There is a lot to like about the book – the politics are complex and subtle, the technology is realistic and the laws of physics are always obeyed. There are no good guys or bad guys, just guys with mixed motives. And it’s one of the best examples I’ve ever seen of "show" rather than "tell". Nobody ever sits down and reels off an infodump. Instead, the reader has to figure out what’s going on from small hints dropped here and there. Don’t blink or you’ll miss a big clue. You really have to pay close attention to what’s happening on the page. Small mysteries abound – and many of them turn out to be much bigger and more important than anyone thought they could possibly be, though often you don’t find that out until very much later.

But there’s a lot to dislike about the book as well. All the police forces, military outfits and business conglomerates are organised along strict twentieth century American lines, and they even use twentieth century American slang to define and describe themselves. So, for example, all space ships have an executive officer (XO) and marines are still referred to as jarheads. If you take this on face value then I suspect that it might be seen as a failure of imagination (or maybe a failure of nerve) by the author(s).

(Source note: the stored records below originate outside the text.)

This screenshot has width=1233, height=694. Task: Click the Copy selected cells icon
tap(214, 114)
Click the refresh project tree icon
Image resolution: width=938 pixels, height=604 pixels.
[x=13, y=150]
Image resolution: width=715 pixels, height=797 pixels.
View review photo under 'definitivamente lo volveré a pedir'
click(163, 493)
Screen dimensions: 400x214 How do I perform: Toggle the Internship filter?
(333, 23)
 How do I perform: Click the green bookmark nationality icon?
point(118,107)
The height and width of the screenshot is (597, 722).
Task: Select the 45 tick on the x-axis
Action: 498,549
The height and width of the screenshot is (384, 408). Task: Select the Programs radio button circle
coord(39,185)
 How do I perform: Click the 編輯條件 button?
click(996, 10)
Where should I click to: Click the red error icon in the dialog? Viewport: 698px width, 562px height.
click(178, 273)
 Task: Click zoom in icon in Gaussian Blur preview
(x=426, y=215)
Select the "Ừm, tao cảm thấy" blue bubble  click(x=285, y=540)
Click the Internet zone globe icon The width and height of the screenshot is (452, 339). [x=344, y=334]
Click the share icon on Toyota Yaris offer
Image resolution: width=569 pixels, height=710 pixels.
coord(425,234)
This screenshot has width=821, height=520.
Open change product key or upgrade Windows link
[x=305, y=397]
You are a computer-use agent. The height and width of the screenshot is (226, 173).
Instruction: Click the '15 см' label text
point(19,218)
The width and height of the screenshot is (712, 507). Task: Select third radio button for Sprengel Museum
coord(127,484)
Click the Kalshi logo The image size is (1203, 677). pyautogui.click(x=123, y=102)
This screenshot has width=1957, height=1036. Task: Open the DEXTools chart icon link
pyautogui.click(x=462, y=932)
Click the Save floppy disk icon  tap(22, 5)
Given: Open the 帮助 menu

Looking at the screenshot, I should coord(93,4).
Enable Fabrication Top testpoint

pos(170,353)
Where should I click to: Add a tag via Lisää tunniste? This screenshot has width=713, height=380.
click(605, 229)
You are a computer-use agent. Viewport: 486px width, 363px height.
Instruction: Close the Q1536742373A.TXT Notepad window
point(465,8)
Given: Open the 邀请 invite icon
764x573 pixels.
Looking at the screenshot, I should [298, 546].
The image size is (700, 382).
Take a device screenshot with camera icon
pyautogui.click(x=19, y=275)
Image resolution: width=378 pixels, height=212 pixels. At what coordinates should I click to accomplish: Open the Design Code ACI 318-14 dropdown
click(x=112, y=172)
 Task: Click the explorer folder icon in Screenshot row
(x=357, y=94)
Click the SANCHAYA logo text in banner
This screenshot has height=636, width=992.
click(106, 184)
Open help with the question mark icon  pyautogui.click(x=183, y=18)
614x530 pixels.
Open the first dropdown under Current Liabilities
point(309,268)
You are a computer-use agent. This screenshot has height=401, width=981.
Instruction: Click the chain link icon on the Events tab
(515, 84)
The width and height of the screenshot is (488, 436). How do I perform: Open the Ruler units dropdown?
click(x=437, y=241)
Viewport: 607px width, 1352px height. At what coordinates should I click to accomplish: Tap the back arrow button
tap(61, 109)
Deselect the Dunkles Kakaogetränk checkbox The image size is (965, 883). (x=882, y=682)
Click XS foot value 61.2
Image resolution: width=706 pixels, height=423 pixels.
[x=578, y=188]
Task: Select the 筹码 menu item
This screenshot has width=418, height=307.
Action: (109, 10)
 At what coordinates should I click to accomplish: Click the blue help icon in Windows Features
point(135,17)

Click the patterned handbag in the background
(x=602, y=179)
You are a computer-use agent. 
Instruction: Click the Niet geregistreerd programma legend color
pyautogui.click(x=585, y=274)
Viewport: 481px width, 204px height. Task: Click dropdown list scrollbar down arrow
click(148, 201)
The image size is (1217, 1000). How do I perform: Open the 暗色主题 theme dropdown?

On the other hand, because there are so very, very many of these kinds of references, I can’t help wondering if perhaps the author(s) did it deliberately and that maybe the whole novel is actually an allegory, and that therefore, in some strange way, it really is about twentieth century America after all. That’s no bad thing in itself, of course, (though like J. R. R. Tolkien before me I have disliked allegory ever since I grew old enough to detect it) but casting such a story as science fiction has a horrible habit of getting in the way because it tends to obscure whatever message might be hiding in not so plain sight behind the window dressing –  the SF tropes that sit on top of the allegory make it much harder to decode what the story is actually trying to say. In a lot of ways, I think I might have preferred to read the real novel that I strongly suspect is hiding inside this one… But, on the gripping hand, if the authors had written that novel I doubt that it would have had the popular appeal that the science fictional surface trappings impart to this one. As a result, it would probably have lapsed into obscurity. So it goes...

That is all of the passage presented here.